If you successfully made it through How We Teach—congratulations, and thank you! You may have noticed that it is a lot, especially from an instructional point of view.

Juggling and dealing with all the chaos can be extremely exhausting.

The rollercoaster of the semester, from our point of view as instructors. Our work is heaviest upfront in the Train session, and then picks up again around Launch. However, chaos is building steadily during the Prepare phase, dropping off steeply after Launch.

We ride a different rollercoaster than the the students, but it's still hectic.

Here are a few of our biggest lessons about how to keep it together as instructors, many of which we learned the hard way.

1. Design for the time / energy / resources you want to spend.

Teaching experientially is a job that can take over as much of your life as you allow. We learned that we need to work backwards—set firm constraints for ourselves, and figure out what we can realistically accomplish within those.

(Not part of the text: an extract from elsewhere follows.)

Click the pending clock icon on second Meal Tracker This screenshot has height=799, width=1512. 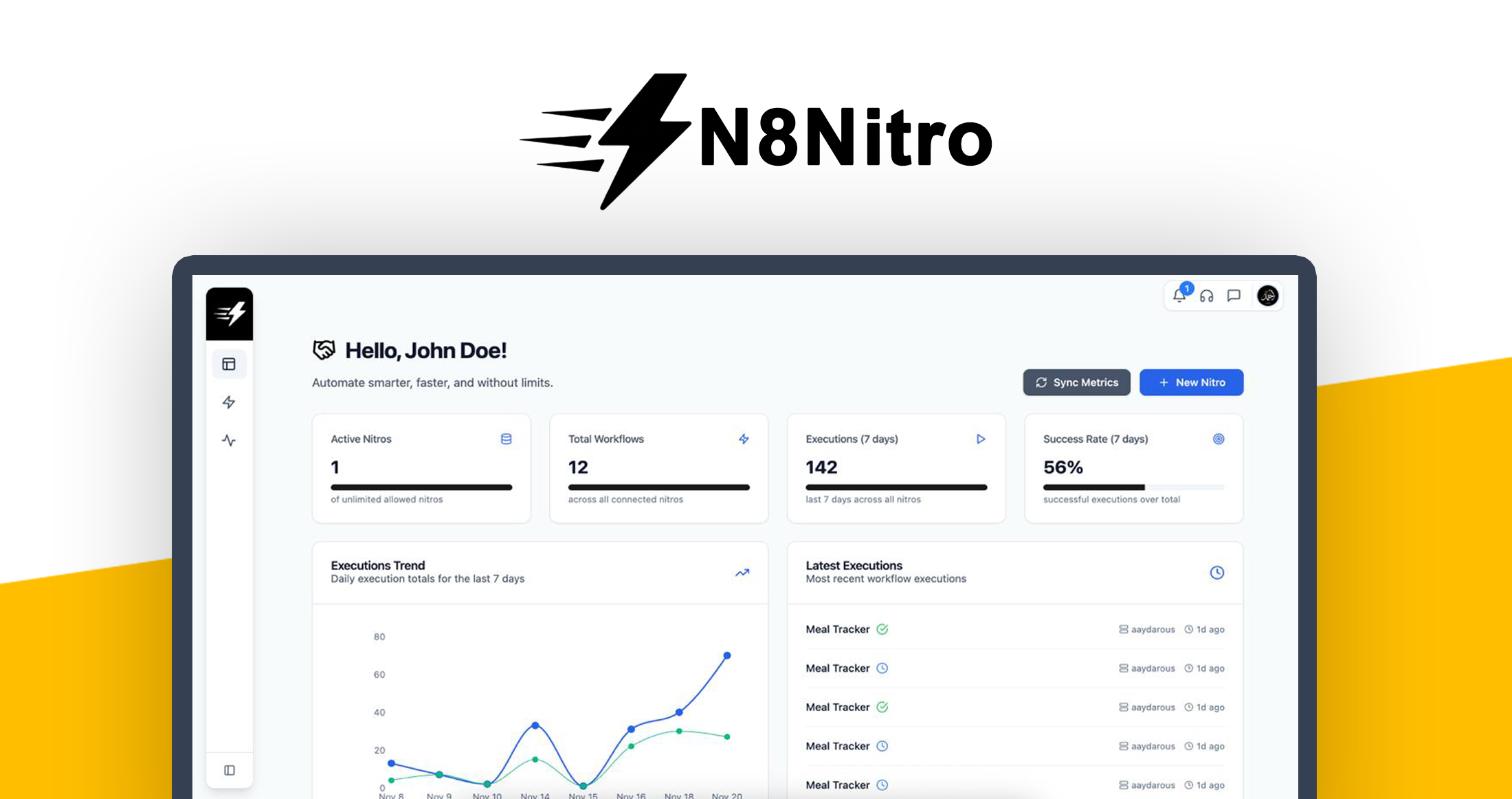(x=882, y=668)
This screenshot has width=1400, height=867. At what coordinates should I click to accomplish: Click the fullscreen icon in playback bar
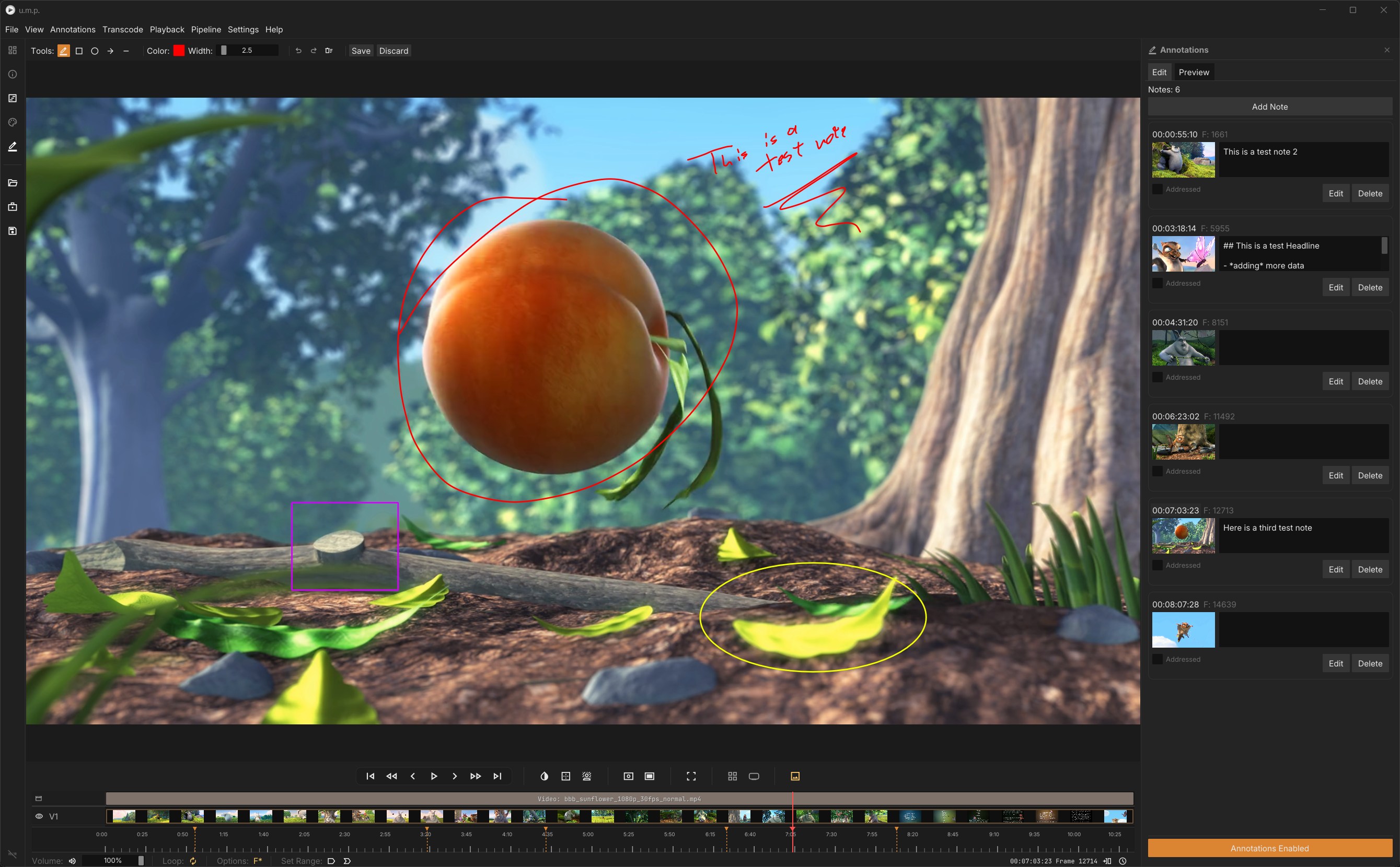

For example, our constraints over the last few years of teaching have been:

  • Most of the work on the class happens during scheduled sessions
  • Meet with students only during office hours (or before class if absolutely necessary)
  • Do not join the department's Slack

2. Don't get on the rollercoaster.

Each of the students is going through an emotional rollercoaster. Rollercoasters can be fun and thrilling, but absorbing 18 people's emotional chaos is not healthy.

We have to emotionally distance ourselves from our students' projects, even if they're fun/exciting/in our field of expertise, so that we can give them the perspective they need.

3. Work on the process, not the project.

When a student is stuck and you can see a way out, it is super satisfying (and habitual, for some of us!) to swoop in and be a superhero problem solver. But as instructors, this neither scales nor gives your students the best possible learning experience. Instead, we try to take a step back and figure out what new process or challenge we can issue to all the students to help them work through it themselves.

4. Invest in your teaching scaffolding.

Over the 5 years we taught together, we created a bunch of custom-build software tools to make our lives easier and minimize drudgework. These include:

  • a tracker for the whole class' Kickstarter campaigns,
  • a Google Sheets dashboard for keeping track of student work, and
  • a tool that generates randomized groups of a specified size for class activities.

We also introduced a few rituals to streamline how the work gets done. For example, each class always begins with "Question Party," a systematized Q&A designed to externalize students' concerns and misunderstandings in a contained way.

Also, we always get dinner after class to:

  • debrief on the class,
  • give each other feedback, and
  • figure out any adjustments we need to make for the following week

which cuts down on another meeting we would need to have (or at least turns it into a fun and delicious occasion).